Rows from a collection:
— BEGIN —
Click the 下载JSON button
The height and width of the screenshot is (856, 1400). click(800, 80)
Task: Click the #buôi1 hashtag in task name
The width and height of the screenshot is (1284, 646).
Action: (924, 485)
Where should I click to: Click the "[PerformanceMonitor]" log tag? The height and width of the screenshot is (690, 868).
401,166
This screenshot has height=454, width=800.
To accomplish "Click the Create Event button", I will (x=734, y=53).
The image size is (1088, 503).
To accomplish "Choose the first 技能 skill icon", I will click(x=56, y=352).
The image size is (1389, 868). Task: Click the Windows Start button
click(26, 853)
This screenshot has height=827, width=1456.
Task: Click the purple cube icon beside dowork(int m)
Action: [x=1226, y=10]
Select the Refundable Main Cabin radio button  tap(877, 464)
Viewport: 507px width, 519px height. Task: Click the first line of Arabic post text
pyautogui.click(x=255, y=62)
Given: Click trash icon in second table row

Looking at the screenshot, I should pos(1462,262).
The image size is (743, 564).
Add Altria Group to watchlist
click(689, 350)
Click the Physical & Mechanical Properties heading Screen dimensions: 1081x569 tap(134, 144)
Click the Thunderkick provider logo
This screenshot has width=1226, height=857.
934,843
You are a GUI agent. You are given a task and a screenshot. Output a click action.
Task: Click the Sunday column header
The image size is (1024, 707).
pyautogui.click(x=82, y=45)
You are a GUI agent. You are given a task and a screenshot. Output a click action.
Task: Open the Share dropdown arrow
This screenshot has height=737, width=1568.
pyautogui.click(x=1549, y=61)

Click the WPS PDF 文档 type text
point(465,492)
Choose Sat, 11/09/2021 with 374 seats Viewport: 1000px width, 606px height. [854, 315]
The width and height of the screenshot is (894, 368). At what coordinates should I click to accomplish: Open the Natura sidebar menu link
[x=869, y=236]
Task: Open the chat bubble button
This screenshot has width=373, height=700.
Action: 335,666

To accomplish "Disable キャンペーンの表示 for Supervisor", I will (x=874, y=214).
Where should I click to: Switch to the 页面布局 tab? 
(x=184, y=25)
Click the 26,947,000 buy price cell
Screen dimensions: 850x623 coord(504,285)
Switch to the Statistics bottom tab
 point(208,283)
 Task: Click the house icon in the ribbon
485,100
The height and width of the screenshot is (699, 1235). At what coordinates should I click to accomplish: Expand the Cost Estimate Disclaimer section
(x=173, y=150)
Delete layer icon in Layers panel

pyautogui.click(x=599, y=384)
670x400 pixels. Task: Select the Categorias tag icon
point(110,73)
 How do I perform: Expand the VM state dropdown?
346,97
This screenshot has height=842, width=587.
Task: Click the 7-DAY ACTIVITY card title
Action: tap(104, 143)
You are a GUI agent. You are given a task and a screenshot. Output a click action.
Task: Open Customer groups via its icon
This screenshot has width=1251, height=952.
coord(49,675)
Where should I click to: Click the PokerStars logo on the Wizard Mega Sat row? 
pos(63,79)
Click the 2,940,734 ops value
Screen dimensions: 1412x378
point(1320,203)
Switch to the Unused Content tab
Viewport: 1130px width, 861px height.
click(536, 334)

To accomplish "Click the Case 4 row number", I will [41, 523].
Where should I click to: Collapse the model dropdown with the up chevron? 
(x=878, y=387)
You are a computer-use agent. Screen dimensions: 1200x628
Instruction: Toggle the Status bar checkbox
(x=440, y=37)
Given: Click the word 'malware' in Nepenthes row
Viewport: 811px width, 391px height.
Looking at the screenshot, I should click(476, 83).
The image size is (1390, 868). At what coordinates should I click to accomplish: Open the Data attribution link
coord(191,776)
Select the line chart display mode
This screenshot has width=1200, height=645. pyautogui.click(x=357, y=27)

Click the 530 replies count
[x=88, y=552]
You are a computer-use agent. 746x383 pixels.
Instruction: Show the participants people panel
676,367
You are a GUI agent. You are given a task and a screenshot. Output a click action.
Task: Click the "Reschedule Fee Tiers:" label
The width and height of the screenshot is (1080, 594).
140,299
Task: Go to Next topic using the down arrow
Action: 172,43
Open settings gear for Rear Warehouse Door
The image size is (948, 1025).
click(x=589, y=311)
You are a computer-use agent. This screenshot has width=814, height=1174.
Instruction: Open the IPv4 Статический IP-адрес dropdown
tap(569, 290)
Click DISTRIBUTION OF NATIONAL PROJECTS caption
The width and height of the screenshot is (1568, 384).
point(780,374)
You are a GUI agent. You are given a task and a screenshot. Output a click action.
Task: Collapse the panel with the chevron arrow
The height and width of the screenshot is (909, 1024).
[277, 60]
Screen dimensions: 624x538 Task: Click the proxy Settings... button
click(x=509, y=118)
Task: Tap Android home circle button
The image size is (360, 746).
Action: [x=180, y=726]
— END —
[PROBLEM STATEMENT] Can you write out all the rows above again, replacing "GUI agent" with "UI agent" and keeping everything else the same?

[THE ANSWER]
Click the 下载JSON button
The height and width of the screenshot is (856, 1400). click(800, 80)
Task: Click the #buôi1 hashtag in task name
The width and height of the screenshot is (1284, 646).
Action: (924, 485)
Where should I click to: Click the "[PerformanceMonitor]" log tag? The height and width of the screenshot is (690, 868).
401,166
This screenshot has height=454, width=800.
To accomplish "Click the Create Event button", I will (x=734, y=53).
The image size is (1088, 503).
To accomplish "Choose the first 技能 skill icon", I will click(x=56, y=352).
The image size is (1389, 868). Task: Click the Windows Start button
click(26, 853)
This screenshot has height=827, width=1456.
Task: Click the purple cube icon beside dowork(int m)
Action: [x=1226, y=10]
Select the Refundable Main Cabin radio button  tap(877, 464)
Viewport: 507px width, 519px height. Task: Click the first line of Arabic post text
pyautogui.click(x=255, y=62)
Given: Click trash icon in second table row

Looking at the screenshot, I should pos(1462,262).
The image size is (743, 564).
Add Altria Group to watchlist
click(689, 350)
Click the Physical & Mechanical Properties heading Screen dimensions: 1081x569 tap(134, 144)
Click the Thunderkick provider logo
This screenshot has width=1226, height=857.
934,843
You are a UI agent. You are given a task and a screenshot. Output a click action.
Task: Click the Sunday column header
The image size is (1024, 707).
pyautogui.click(x=82, y=45)
You are a UI agent. You are given a task and a screenshot. Output a click action.
Task: Open the Share dropdown arrow
This screenshot has height=737, width=1568.
pyautogui.click(x=1549, y=61)

Click the WPS PDF 文档 type text
point(465,492)
Choose Sat, 11/09/2021 with 374 seats Viewport: 1000px width, 606px height. [854, 315]
The width and height of the screenshot is (894, 368). At what coordinates should I click to accomplish: Open the Natura sidebar menu link
[x=869, y=236]
Task: Open the chat bubble button
This screenshot has width=373, height=700.
Action: 335,666

To accomplish "Disable キャンペーンの表示 for Supervisor", I will (x=874, y=214).
Where should I click to: Switch to the 页面布局 tab? 
(x=184, y=25)
Click the 26,947,000 buy price cell
Screen dimensions: 850x623 coord(504,285)
Switch to the Statistics bottom tab
 point(208,283)
 Task: Click the house icon in the ribbon
485,100
The height and width of the screenshot is (699, 1235). At what coordinates should I click to accomplish: Expand the Cost Estimate Disclaimer section
(x=173, y=150)
Delete layer icon in Layers panel

pyautogui.click(x=599, y=384)
670x400 pixels. Task: Select the Categorias tag icon
point(110,73)
 How do I perform: Expand the VM state dropdown?
346,97
This screenshot has height=842, width=587.
Task: Click the 7-DAY ACTIVITY card title
Action: tap(104, 143)
You are a UI agent. You are given a task and a screenshot. Output a click action.
Task: Open Customer groups via its icon
This screenshot has width=1251, height=952.
coord(49,675)
Where should I click to: Click the PokerStars logo on the Wizard Mega Sat row? 
pos(63,79)
Click the 2,940,734 ops value
Screen dimensions: 1412x378
point(1320,203)
Switch to the Unused Content tab
Viewport: 1130px width, 861px height.
click(536, 334)

To accomplish "Click the Case 4 row number", I will [41, 523].
Where should I click to: Collapse the model dropdown with the up chevron? 
(x=878, y=387)
You are a computer-use agent. Screen dimensions: 1200x628
Instruction: Toggle the Status bar checkbox
(x=440, y=37)
Given: Click the word 'malware' in Nepenthes row
Viewport: 811px width, 391px height.
Looking at the screenshot, I should click(476, 83).
The image size is (1390, 868). At what coordinates should I click to accomplish: Open the Data attribution link
coord(191,776)
Select the line chart display mode
This screenshot has width=1200, height=645. pyautogui.click(x=357, y=27)

Click the 530 replies count
[x=88, y=552]
You are a computer-use agent. 746x383 pixels.
Instruction: Show the participants people panel
676,367
You are a UI agent. You are given a task and a screenshot. Output a click action.
Task: Click the "Reschedule Fee Tiers:" label
The width and height of the screenshot is (1080, 594).
140,299
Task: Go to Next topic using the down arrow
Action: 172,43
Open settings gear for Rear Warehouse Door
The image size is (948, 1025).
click(x=589, y=311)
You are a computer-use agent. This screenshot has width=814, height=1174.
Instruction: Open the IPv4 Статический IP-адрес dropdown
tap(569, 290)
Click DISTRIBUTION OF NATIONAL PROJECTS caption
The width and height of the screenshot is (1568, 384).
point(780,374)
You are a UI agent. You are given a task and a screenshot. Output a click action.
Task: Collapse the panel with the chevron arrow
The height and width of the screenshot is (909, 1024).
[277, 60]
Screen dimensions: 624x538 Task: Click the proxy Settings... button
click(x=509, y=118)
Task: Tap Android home circle button
The image size is (360, 746).
Action: [x=180, y=726]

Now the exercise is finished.